Subqueries in the FROM Clause

Subqueries in the FROM clause behave like temporary tables. They are often called derived tables.

Average credits per department
SELECT dept_name,
avg_credits
FROM (
SELECT d.dept_name,
AVG(c.credits) AS avg_credits
FROM department AS d
JOIN course AS c ON c.dept_id = d.dept_id
GROUP BY d.dept_name
) AS dept_stats
WHERE avg_credits >= 3.5
ORDER BY avg_credits DESC;

The inner query calculates the average credit load for each department; the outer query filters that derived table.

Correlated Subqueries

Correlated subqueries reference columns from the outer query. They run once for every row produced by the outer query, making them powerful and occasionally expensive.

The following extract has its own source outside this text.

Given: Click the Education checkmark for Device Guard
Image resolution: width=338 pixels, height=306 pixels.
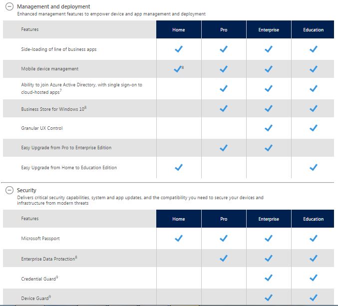Looking at the screenshot, I should [314, 298].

Courses with the highest credit value in their department
SELECT c.course_code,
c.course_title,
d.dept_name,
c.credits
FROM course AS c
JOIN department AS d ON d.dept_id = c.dept_id
WHERE c.credits = (
SELECT MAX(c2.credits)
FROM course AS c2
WHERE c2.dept_id = c.dept_id
);

For each course, the subquery checks the maximum credit value inside that course's department. Only the top-credit courses per department remain.

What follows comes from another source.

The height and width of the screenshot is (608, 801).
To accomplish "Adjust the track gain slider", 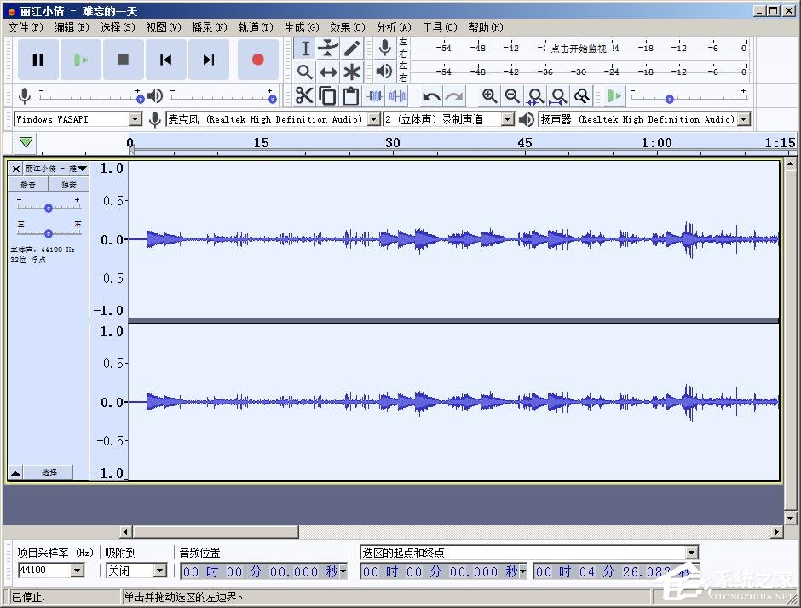I will tap(48, 207).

EXISTS for Presence Checks

Another common correlated pattern uses EXISTS to test whether related rows exist.

Departments with enrollments in Spring 2025
SELECT dept_name
FROM department AS d
WHERE EXISTS (
SELECT 1
FROM enrollment AS e
JOIN course AS c ON c.course_id = e.course_id
WHERE c.dept_id = d.dept_id
AND e.semester = 'Spring 2025'
);

Subqueries vs. JOINs

Many problems can be solved using either subqueries or joins. Pick the approach that best expresses the requirement.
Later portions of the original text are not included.